After my embarrassing public incident, and subsequent responses, it struck a chord in me when a dear friend said “This pain may be the yellow brick road to your purpose.” I finally realized that maybe, just maybe, that’s what this was all about. It’s speaking to me! Screaming, if you will, that I have a voice, a message, and that all those things I’ve scribbled in a journal when I’m at my wits end, may add up to something that you can relate to, so you feel less alone.

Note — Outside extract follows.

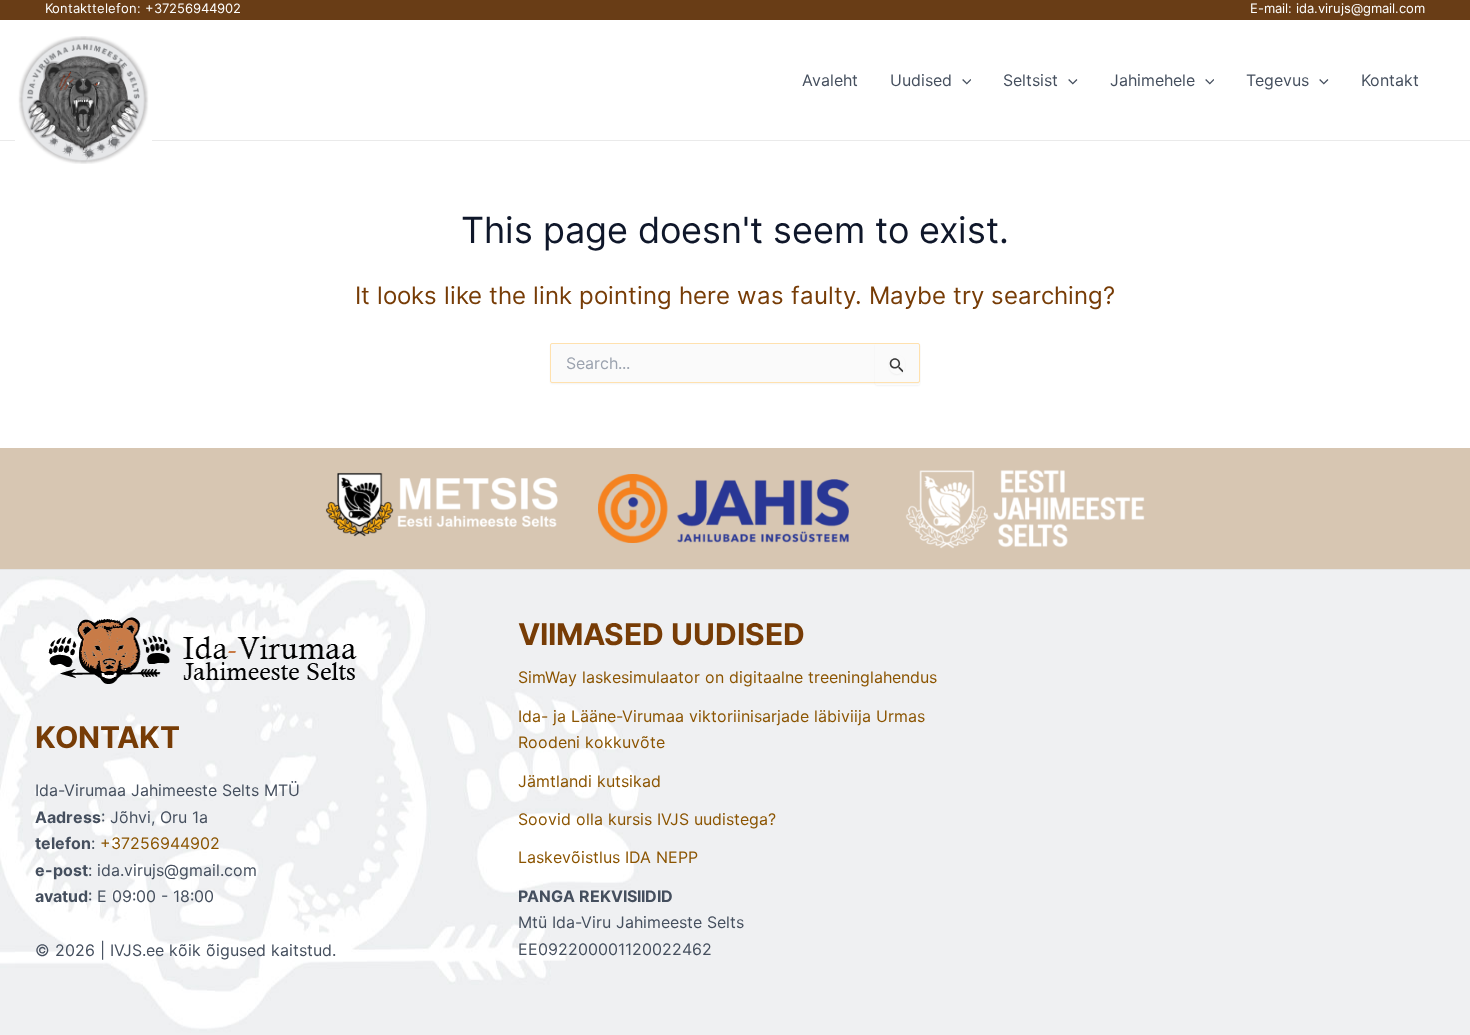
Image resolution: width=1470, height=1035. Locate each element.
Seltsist (1030, 80)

I have pain. Every. Single. Day. There are times when I am drowning in my affliction and I can’t see anything but that. It takes a great deal of intentional, sustained energy to keep moving through life during those endless days or weeks. I make plans around the way I’m feeling, pace myself, just so I can go out or even do something as basic as make dinner. Maybe you need to know what it’s like to be me. To go through a day like I go through. To muster the strength and energy just to get up. Not for pity, not for sympathy. But because, I am not the only ‘sick girl’, the only one facing fear and uncertainty. Sadly, SO MANY PEOPLE, go through life feeling defeated and deflated by chronic illness or other ailments, alone with this, ashamed of this. That’s not okay. I can do something. Honoring all of what I experience has allowed the revelation that I am so much more than what is happening to me. So is everyone out there who is struggling. With deep resonance for the brave people who have entrusted me with their stories, I will put my pride and shame aside, lay my soul bare and share my experience, my degree of discomfort and, here’s the good stuff, my victories! I have lots and lots of them! I will, through my own ups and downs, give you my insight on how I show up in a great big chaotic world when my world often feels so small. My mantra has become…

                            My body has pain, but my life has JOY!

So, here it is. What’s in a name? 

An invitation for you to embrace it all, to be okay with the way you feel. Permission to experience all your humanness, your fragility and fragmented self out in the light, not in the dark corners of shame. 

                                                      A Rebel Yell!!!

To live your life out loud without inhibitions or labels, self imposed or societal, that would dare hold you back! To remind you that this is your one and only freaking life, you are multidimensional, and can be empowered by all the broken and beautiful things at once!